In situations like this, the personal blends with the politics. And I don't think it's possible for the personal to be completely excised from the politics.

And let's look at the other side of the political coin. Oh, how the judgment rained down when it was learned that Senator Obama went to this particular church and listen to this particular pastor and didn't immediately renounce him, and how the judgment rained down when the media reported the most tangential association with the former 60s radical? And we argued in the media about what his personal life says about his potential political service, and nobody had a problem with that. Yes, he got a little ruffled when they went after his wife for making so-called "unpatriotic" comments. But that was considered fair game.

And now we're supposed to look the other way when a vice presidential candidate conducts her private life in a way that may influence her public service?

We had the same argument about Bill Clinton, back in the day, back in the day of blue dresses and Kenneth Starr. We talked about compartmentalization, and how it is possible for a man to have personal failings and yet still be a good leader. But the right saw it a completely different way. They couldn't separate the action from the person. And they said that anyone who cheats on his wife would cheat on the country.

And while I have reclaimed my original roots as a Democrat, I do believe that a person is a sum of their parts. And that you can't separate the person from the behavior, and the behavior speaks to personal integrity.

Integrity. We talk about it, we say that certain people haven't or don't have it or that such and such they said points to their personal integrity. But do we really mean it? And is it the same for the right as for the left?

Absolutely not.
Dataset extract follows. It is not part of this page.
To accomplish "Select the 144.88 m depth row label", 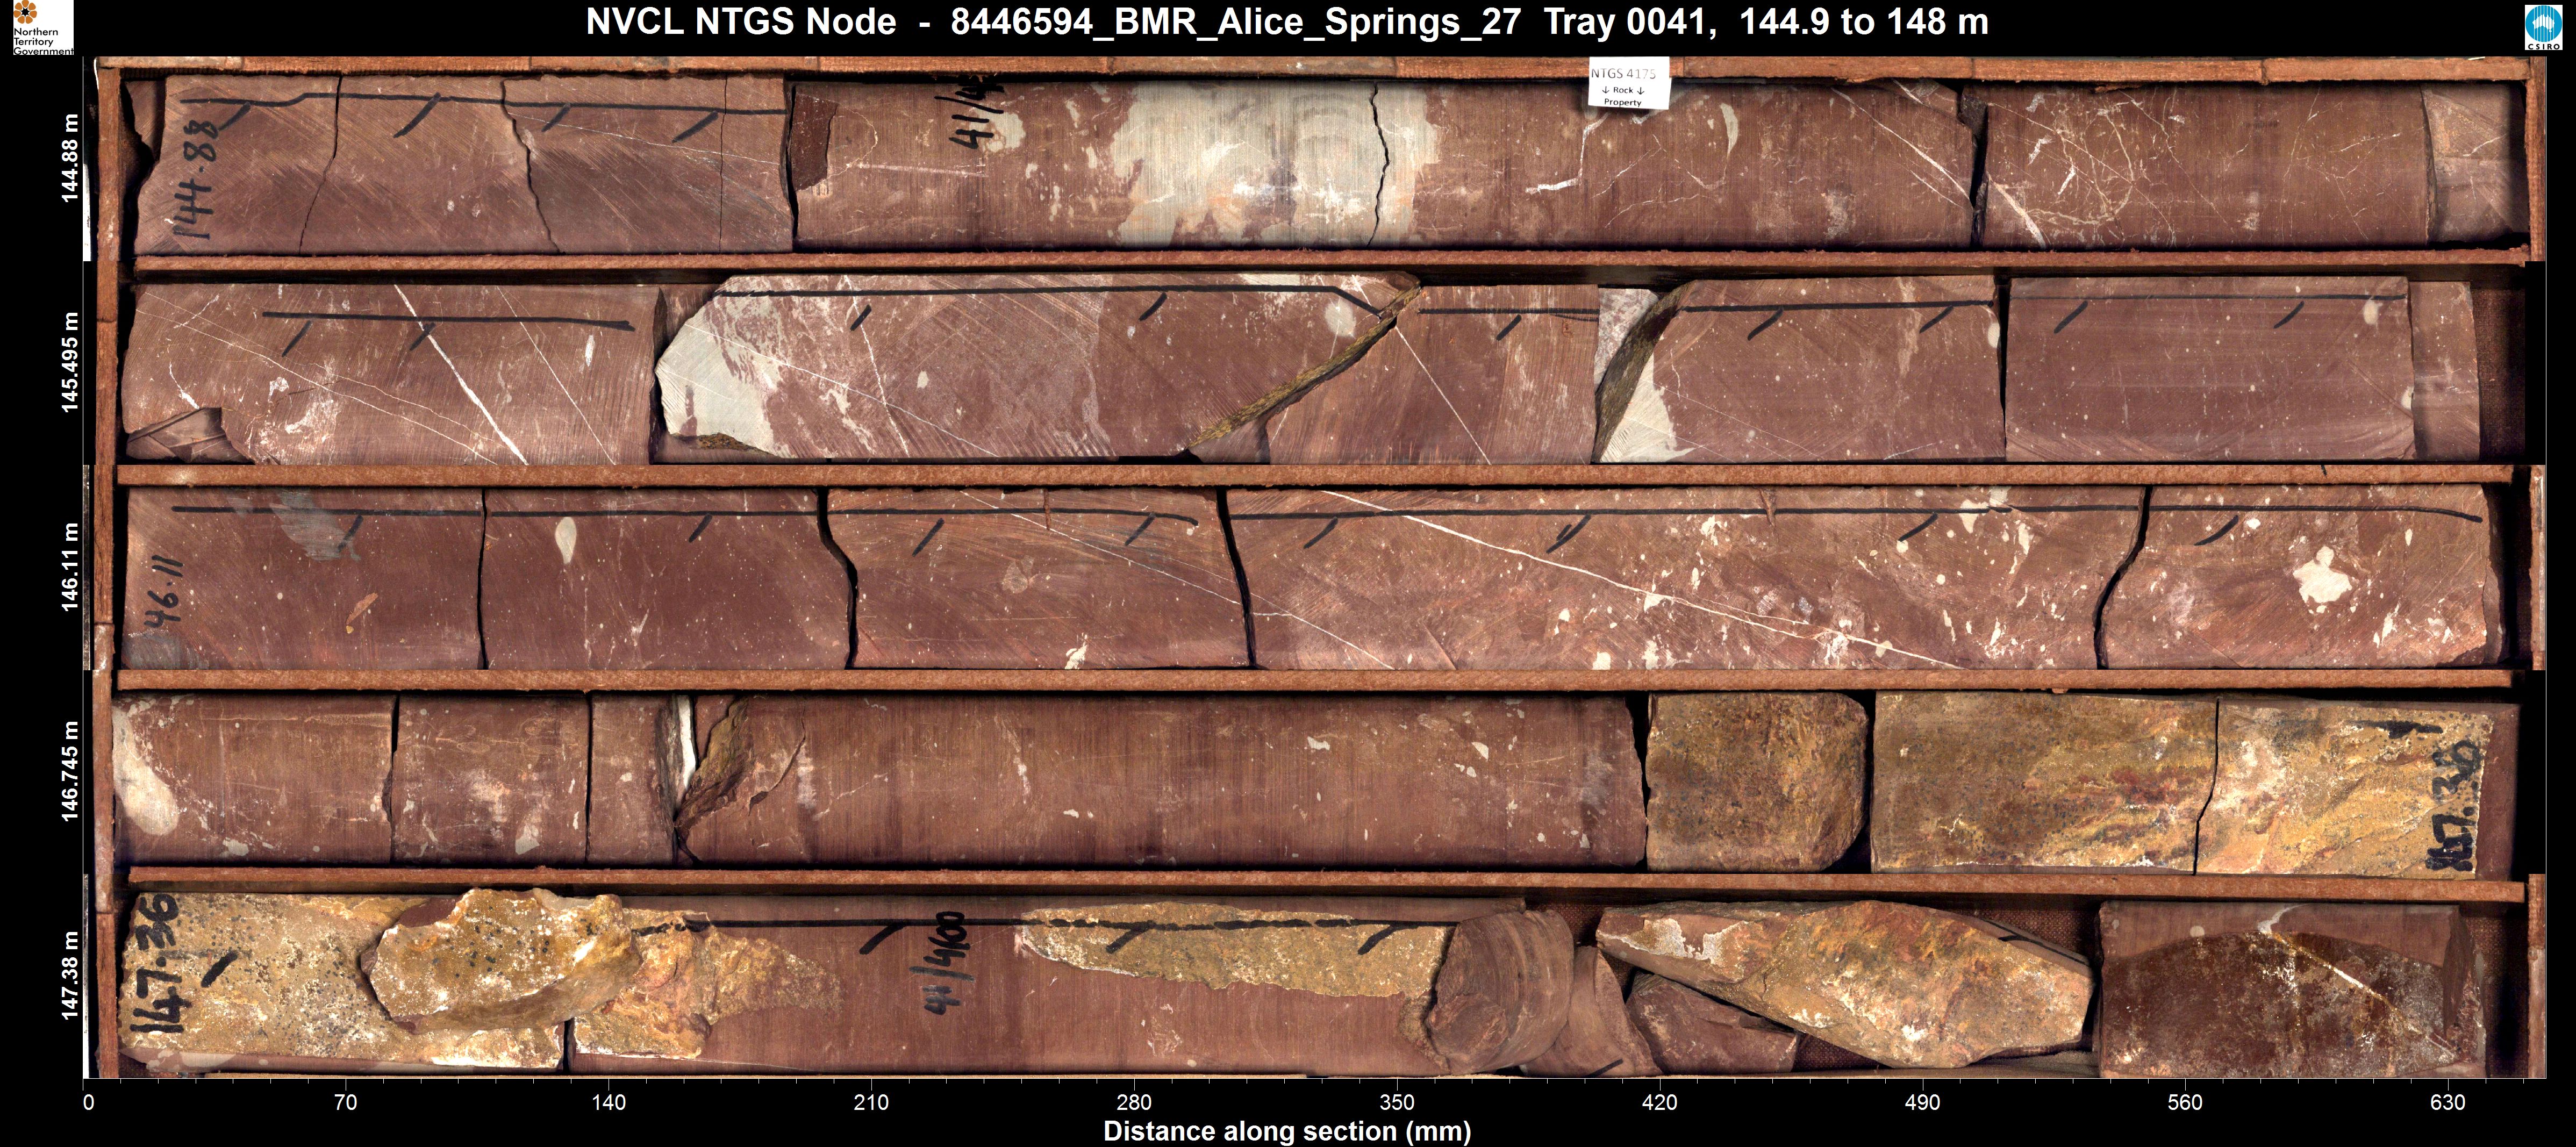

I've stepped away from my party of origin long enough to see the double standard -- that some behaviors that are tolerated and excused from Democrats are excoriated when performed by Republicans. And I guess that's just the way it works. I'm not going to change it. A politician who claims that he can reach across the aisle is not going to change it. Even having a third party is not going to change it.

I believe it's just the way of human nature. It comes from when we lived in caves. Everybody in your cave, and in your system of connected caves was okay. Everybody else was the enemy. And when religions began to sprout up, some believed they were more holy than others, more worthy of saving, had the moral high ground over everybody else.

So all I'm asking for is a little common sense. Being human is to judge. We select our leaders based not on an internal checklist of sorts, but by the sum of the whole. Do we like this person? Do they share our values? Do we think they have the judgment to lead? If they are in the White House, will I have more money in my wallet? And so on.

So while I can respect leaving the innocentd out of it, you can't expect me to separate a candidate's politics from their personal behavior.